前回のあらすじ『お手洗いで真がナニかしてたけど、それは追々一緒にヤるとして、下着を着けてる時におっぱい揉んでたら妹に見られた』
客間のテーブルに人数分の座布団が敷かれ、父、母、真、妹の琥珀と私が並ぶ。
すでに私の頭には、父のげんこつが落ちているが、これからまだ聞かれる中で、さらに怒られるのかもしれない。
でも、それも仕方のないこと。
何故か女の子なった真のことを、みんなに信じて貰えるなら、これくらいの試練何てことないわっ!!
「…いや、瑠璃が怒られたのは、自業自得じゃないかな……」
隣に座る真が、やや呆れつつも申し訳なさそうに呟く。
…まぁ確かに、朝から騒いだのは悪かったかもしれないわね…。
「…そこじゃないんだよなぁ…」
うるさいわね。
私は真の事が大好きで、しかも女の子になったんだし、積極的なスキンシップくらいいいじゃないっ!
大体、キスしたり、おっぱい揉んだりしたくらいで怒られてたら、今後付きあったり突きあったり、結婚した時どうするのよ。
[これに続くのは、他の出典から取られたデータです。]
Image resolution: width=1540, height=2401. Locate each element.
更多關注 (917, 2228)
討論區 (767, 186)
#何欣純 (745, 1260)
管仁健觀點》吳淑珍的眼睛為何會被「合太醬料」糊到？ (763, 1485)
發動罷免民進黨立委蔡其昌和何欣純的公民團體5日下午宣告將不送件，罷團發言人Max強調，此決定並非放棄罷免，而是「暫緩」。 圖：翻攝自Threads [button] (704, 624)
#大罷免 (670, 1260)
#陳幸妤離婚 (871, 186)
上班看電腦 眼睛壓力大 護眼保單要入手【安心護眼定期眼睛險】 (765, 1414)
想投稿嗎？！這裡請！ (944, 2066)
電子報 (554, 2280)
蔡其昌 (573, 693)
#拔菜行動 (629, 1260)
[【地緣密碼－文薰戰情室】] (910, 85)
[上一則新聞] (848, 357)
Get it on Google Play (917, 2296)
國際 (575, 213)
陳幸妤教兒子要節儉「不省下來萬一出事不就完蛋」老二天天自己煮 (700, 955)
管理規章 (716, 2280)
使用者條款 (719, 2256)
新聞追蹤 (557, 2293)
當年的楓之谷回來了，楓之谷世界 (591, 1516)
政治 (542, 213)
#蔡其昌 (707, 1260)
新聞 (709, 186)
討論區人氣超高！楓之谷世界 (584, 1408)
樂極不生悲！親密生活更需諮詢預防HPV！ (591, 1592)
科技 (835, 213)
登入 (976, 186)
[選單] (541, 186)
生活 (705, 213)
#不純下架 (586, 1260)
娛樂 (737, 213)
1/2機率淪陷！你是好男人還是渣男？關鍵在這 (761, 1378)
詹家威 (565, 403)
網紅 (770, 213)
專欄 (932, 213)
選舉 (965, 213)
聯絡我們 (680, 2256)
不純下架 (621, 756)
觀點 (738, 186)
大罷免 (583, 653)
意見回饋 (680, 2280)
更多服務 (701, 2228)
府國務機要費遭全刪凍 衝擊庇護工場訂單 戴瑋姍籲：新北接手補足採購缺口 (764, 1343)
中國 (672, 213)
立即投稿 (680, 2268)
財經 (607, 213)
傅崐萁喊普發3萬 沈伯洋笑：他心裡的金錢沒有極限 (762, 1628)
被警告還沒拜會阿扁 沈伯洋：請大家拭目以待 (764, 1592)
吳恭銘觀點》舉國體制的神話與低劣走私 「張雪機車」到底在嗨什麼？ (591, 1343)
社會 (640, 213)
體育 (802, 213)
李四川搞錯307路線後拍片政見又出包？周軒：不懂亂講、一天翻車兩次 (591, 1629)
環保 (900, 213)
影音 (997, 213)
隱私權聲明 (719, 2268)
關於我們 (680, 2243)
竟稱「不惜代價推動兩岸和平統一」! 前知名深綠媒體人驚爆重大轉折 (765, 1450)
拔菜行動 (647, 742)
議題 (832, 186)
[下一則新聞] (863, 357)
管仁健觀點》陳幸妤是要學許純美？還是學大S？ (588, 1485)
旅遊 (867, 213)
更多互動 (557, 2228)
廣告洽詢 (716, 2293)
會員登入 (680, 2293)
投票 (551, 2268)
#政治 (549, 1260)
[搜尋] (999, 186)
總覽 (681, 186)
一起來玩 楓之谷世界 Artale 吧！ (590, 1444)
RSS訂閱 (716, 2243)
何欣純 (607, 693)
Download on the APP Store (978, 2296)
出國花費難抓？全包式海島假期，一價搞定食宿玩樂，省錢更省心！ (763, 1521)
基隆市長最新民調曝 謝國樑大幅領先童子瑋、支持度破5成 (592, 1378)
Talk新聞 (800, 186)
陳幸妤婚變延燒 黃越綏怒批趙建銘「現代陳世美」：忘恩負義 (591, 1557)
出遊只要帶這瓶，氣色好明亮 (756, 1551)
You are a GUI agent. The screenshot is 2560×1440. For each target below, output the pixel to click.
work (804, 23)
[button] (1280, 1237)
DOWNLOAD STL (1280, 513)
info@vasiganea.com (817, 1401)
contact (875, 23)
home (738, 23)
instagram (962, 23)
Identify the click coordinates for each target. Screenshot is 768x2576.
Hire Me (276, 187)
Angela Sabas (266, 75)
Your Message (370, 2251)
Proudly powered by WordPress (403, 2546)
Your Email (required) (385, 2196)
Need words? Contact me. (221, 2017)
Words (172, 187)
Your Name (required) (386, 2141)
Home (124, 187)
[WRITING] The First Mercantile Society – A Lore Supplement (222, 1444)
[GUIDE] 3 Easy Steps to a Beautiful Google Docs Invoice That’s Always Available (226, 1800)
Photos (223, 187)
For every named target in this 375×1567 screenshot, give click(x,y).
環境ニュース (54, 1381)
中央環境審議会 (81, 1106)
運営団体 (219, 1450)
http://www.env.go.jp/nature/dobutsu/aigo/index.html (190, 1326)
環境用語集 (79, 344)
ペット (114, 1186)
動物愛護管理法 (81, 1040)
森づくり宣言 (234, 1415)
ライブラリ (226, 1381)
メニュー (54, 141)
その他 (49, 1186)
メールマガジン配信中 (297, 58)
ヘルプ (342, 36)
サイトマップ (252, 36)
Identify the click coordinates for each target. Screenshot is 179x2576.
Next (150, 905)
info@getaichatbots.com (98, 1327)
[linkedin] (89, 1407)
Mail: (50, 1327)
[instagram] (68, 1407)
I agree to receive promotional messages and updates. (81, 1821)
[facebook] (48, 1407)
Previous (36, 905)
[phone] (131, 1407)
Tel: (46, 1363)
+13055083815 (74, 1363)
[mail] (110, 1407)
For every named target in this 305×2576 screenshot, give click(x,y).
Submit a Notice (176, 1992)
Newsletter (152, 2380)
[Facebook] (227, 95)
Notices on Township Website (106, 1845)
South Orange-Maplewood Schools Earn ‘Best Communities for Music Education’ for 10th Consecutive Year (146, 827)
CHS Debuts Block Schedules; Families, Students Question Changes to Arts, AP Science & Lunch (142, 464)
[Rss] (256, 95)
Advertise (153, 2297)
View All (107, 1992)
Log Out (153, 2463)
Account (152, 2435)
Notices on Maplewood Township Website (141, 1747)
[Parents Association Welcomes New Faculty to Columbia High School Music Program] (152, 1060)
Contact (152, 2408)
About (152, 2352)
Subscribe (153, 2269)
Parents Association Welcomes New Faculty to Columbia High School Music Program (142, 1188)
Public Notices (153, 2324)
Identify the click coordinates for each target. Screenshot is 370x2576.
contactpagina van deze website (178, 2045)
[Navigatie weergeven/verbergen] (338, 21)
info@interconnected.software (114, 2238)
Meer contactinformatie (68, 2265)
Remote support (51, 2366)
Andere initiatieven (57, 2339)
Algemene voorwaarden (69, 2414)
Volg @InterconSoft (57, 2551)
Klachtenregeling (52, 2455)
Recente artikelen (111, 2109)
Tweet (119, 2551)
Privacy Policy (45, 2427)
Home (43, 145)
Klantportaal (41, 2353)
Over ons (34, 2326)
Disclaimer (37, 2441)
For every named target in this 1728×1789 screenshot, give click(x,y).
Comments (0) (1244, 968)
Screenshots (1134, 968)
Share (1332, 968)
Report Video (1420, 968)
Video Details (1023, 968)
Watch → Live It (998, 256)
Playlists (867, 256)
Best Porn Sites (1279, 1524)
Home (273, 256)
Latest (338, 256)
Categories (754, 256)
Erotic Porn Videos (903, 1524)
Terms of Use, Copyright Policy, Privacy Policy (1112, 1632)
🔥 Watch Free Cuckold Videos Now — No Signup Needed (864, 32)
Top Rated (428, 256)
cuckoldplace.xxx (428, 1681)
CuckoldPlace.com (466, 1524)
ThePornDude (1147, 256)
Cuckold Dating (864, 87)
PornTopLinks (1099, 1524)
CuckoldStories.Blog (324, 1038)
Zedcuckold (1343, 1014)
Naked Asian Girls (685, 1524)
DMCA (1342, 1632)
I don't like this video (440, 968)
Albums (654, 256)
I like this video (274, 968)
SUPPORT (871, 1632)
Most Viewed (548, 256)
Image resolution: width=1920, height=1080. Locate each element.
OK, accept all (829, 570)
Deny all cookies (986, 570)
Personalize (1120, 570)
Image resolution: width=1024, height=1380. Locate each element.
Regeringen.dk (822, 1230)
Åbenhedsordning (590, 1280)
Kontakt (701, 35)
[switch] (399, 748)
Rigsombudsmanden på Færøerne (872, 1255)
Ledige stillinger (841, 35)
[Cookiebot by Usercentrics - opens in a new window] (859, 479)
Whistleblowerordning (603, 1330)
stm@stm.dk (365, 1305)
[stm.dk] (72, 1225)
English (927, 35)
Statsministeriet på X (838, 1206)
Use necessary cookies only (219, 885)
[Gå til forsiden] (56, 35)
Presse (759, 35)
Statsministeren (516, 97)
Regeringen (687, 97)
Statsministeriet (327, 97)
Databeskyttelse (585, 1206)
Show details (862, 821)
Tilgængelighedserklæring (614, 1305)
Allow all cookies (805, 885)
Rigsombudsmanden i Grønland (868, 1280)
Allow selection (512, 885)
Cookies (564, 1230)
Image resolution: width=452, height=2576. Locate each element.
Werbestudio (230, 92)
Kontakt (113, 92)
「…なんか変なの混じってるけど?突きあうって何さ?」
何って…ナニよ?
もう、男の子ならみんな望むでしょ?
好きな女の子と、ナニをナニして女の子のナニに……。
「…ごめん、俺が悪かったから黙ってて」
……もう、照れ屋さんなんだからっ!
そんなところも好きっ!!
しかし、そんな私の心を知らない両親の目は、とても厳しい。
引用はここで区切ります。